[Collection entries]
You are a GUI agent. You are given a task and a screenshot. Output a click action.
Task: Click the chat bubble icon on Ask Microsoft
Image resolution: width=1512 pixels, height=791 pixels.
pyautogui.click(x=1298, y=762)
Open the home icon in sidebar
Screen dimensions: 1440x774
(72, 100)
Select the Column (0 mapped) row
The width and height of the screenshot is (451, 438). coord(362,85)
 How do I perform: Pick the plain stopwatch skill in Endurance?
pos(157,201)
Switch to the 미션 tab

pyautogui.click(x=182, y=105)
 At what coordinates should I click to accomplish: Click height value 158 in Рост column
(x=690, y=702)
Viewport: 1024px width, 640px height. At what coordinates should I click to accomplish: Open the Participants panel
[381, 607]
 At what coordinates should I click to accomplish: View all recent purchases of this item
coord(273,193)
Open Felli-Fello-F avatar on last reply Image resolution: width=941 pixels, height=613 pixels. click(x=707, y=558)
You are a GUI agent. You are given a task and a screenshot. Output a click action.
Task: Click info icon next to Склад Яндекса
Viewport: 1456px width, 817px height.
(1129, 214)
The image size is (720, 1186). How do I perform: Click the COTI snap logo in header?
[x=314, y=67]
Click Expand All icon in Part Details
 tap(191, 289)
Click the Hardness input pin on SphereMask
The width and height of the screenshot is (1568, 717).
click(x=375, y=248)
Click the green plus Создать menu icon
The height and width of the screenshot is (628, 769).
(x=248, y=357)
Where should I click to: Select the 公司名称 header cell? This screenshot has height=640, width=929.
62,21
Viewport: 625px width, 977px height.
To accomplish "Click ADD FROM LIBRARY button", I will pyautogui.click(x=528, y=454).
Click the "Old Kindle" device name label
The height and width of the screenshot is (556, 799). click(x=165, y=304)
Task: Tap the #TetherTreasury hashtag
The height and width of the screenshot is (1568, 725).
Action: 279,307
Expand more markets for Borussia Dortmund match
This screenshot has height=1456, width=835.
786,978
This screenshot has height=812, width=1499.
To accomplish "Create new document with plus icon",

What this task involves:
Count the lines in the records above that hold the word "plus", and give only that number.

Task result:
2